_EXCERTO A LER_
____

Policiamento e auditoria. Num processo em que confiamos, é preciso desconfiar de tudo, por isso é que o voto é secreto, para não ser manipulável de fora, sujeito a pressões e subornos. É a pessoa, sozinha, numa cabine de voto, com uma caneta, vota, dobra o boletim e insere na urna, que está sempre vigiada por várias pessoas diferentes e de diferentes cores políticas. Este processo é fácil de auditar, e policiamo-nos todos uns aos outros. E bem. Este policiamento de todos por todos acontece também no momento da contagem e da elaboração da ata.

(Há países onde o suborno funciona especialmente bem, como em Itália, onde existe quem pague por voto num determinado partido, mediante fotografia do boletim de voto devidamente assinalado, o que, como sabemos não serve de nada, porque as pessoas podem perfeitamente tirar a foto, anular o voto e pedir outro boletim. Já se o fazem, são outros quinhentos).

E há também o Bulgarian Train. Mas, lá está, a coisa acaba por se saber, além de que é preciso ter MUITO dinheiro.

Portanto, atual sistema, funciona, inspira confiança, manipulado com muita dificuldade, seguro, simples e funciona.

 

Vamos então ao voto eletrónico, e a minha pergunta começa por ser, para quê? Se temos um sistema que funciona, que é simples, seguro e de confiança, vamos substituí-lo porquê? Se não existe um problema para resolver, porquê mudar?

____

_SECÇÃO DE DADOS_
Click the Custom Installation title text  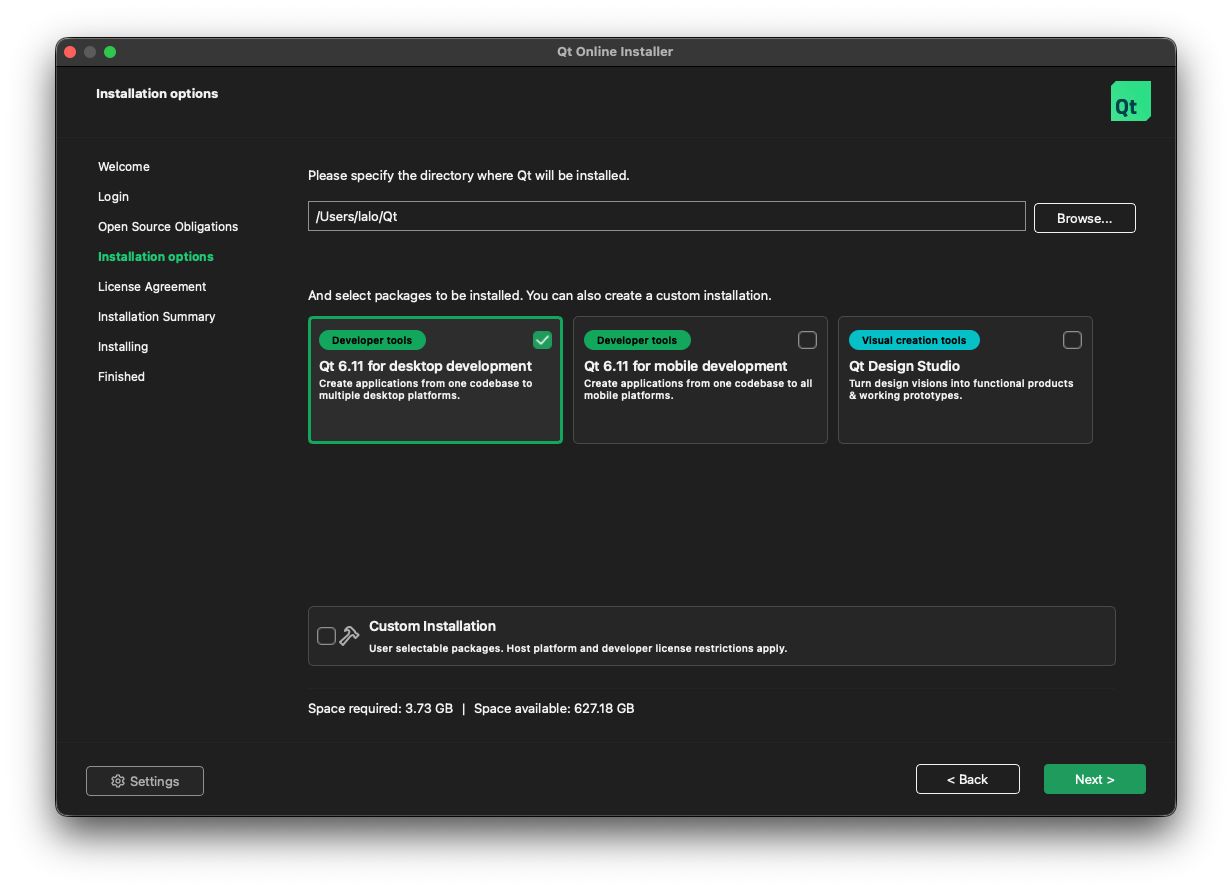pos(432,626)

____

_TAREFAS A REALIZAR_
1. Reproduza o excerto sobre o voto de "(Há países onde" a "resolver, porquê mudar?".
2. No excerto sobre o voto, por quem está sempre vigiada a urna?
A listagem nada tem a ver com o excerto sobre o voto.

_RESPOSTAS POR TAREFA_
1.
(Há países onde o suborno funciona especialmente bem, como em Itália, onde existe quem pague por voto num determinado partido, mediante fotografia do boletim de voto devidamente assinalado, o que, como sabemos não serve de nada, porque as pessoas podem perfeitamente tirar a foto, anular o voto e pedir outro boletim. Já se o fazem, são outros quinhentos).

E há também o Bulgarian Train. Mas, lá está, a coisa acaba por se saber, além de que é preciso ter MUITO dinheiro.

Portanto, atual sistema, funciona, inspira confiança, manipulado com muita dificuldade, seguro, simples e funciona.

 

Vamos então ao voto eletrónico, e a minha pergunta começa por ser, para quê? Se temos um sistema que funciona, que é simples, seguro e de confiança, vamos substituí-lo porquê? Se não existe um problema para resolver, porquê mudar?

2. Por várias pessoas diferentes e de diferentes cores políticas.